El dramaturgo Ignacio García May les dice a sus alumnos, año tras año, que el muro que separa lo público de lo privado está completamente derruido. Estás siendo espiado hasta cuando absorbes con la cuchara sopa de ajo. Comentábamos en clase, sin embargo, la forma en la que el poder económico y político se mantienen en secreto, mientras el resto enseñamos sin pudor hasta lo más íntimo que antes guardábamos bajo siete llaves. La misión sería darle la vuelta a esta situación, concluíamos en consenso: hay que provocar que la política y las empresas sean lo más transparente posible, y que las personas nos cuidemos mucho de que no haya nadie que nos vigile, ni que se lo pongamos como tontos tan en bandeja.

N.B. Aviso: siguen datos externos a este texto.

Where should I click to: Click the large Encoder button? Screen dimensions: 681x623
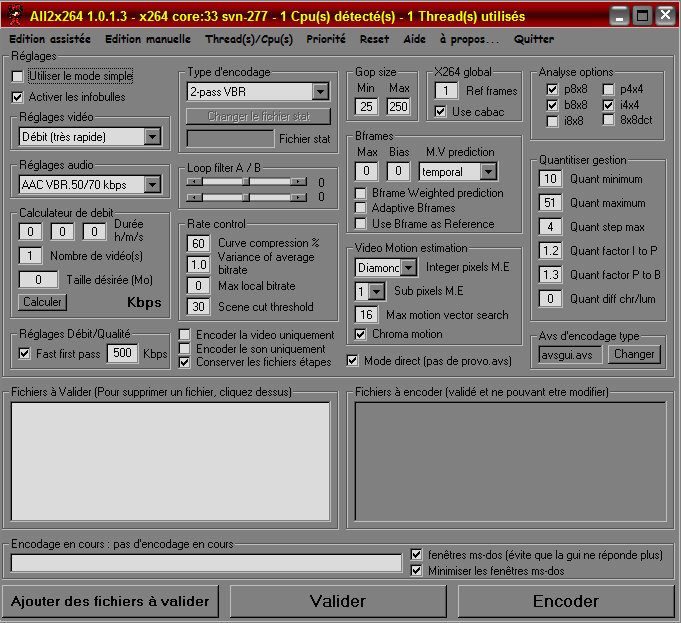[x=565, y=601]
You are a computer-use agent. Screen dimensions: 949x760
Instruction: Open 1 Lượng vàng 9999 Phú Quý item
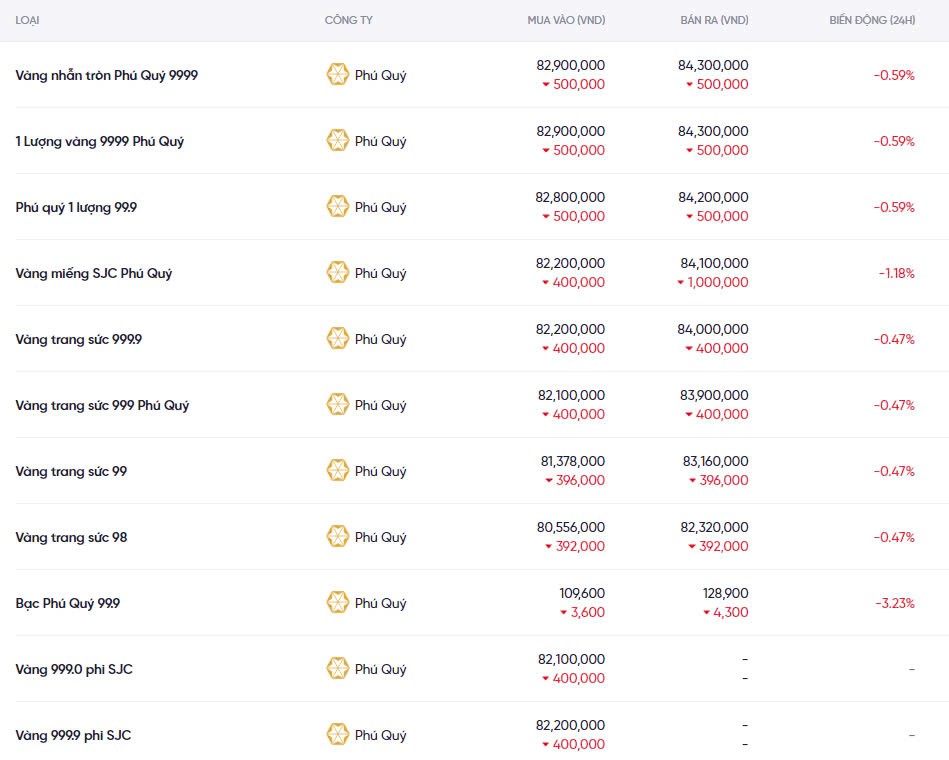tap(100, 141)
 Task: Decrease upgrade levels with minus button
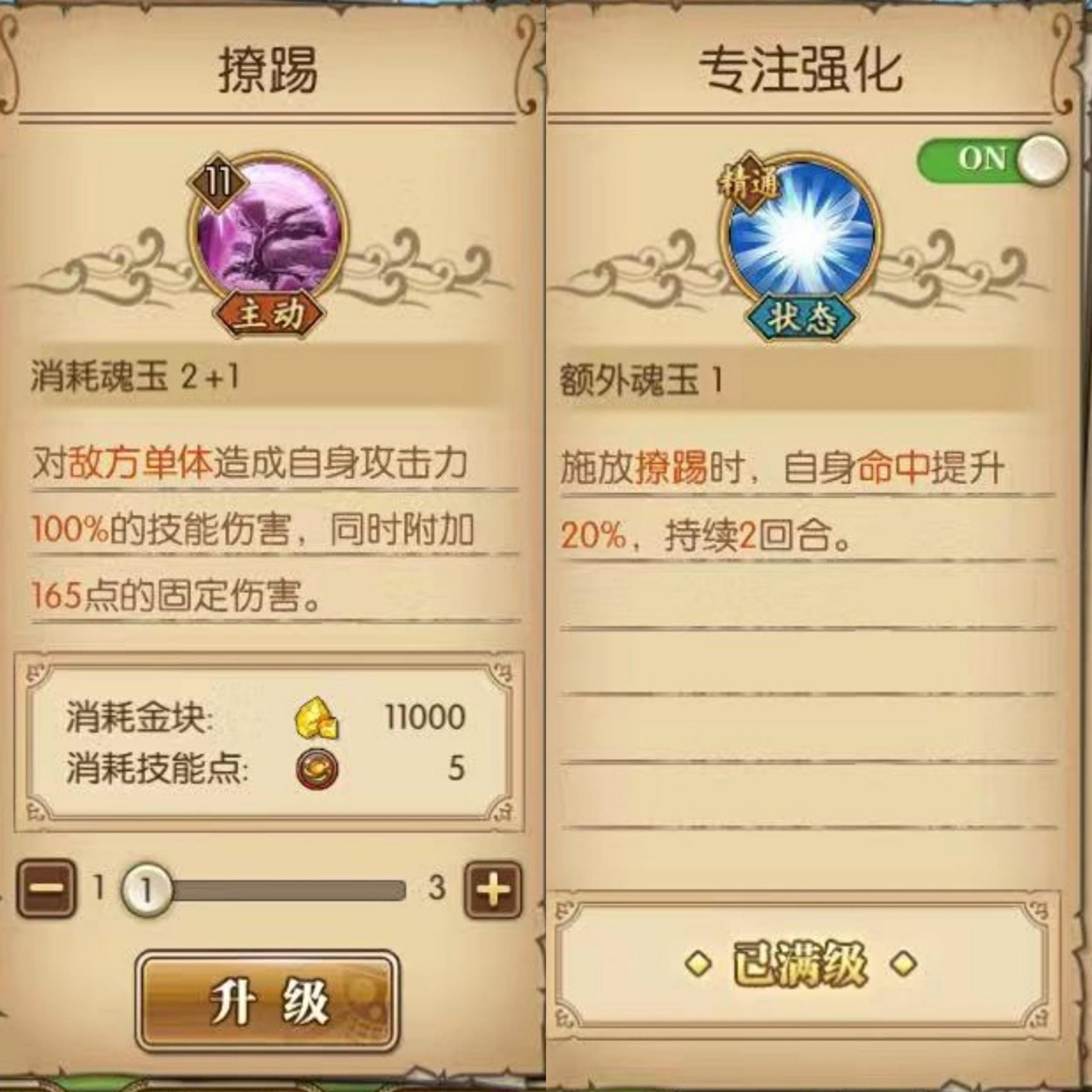46,889

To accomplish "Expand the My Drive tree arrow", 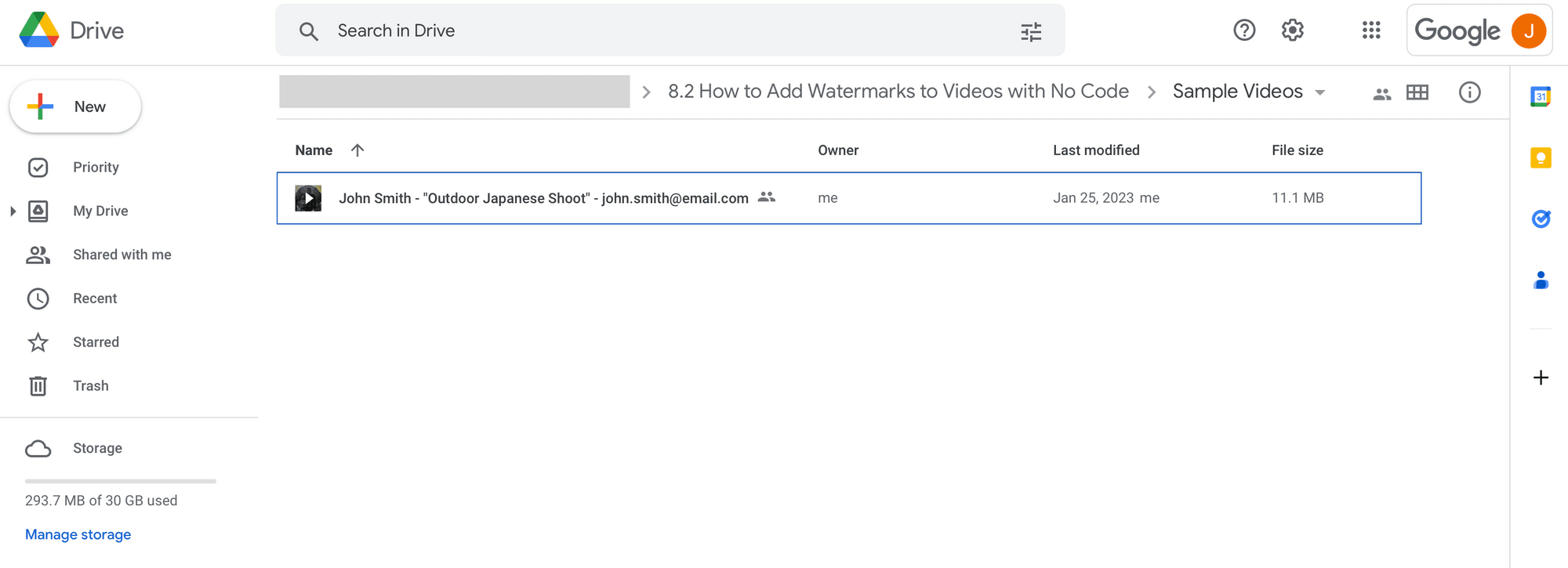I will click(13, 211).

La pena es que ciertos comportamientos están empezando a estar muy arraigados, consolidándose como costumbre. Ojalá que la única desnudez que existiese fuese la artística y la erótica, le respondería a Noah. Necesitamos, como el agua, un letrista para una canción que nos recuerde que una de las mil definiciones del amor, es aquella que solo dos saben: su secreto. Una canción de amor social que dijera en el estribillo que no somos monos de feria, somos personas. No la grosería de lo evidente, sino baúles escondidos con lo más sagrado de nosotros mismos.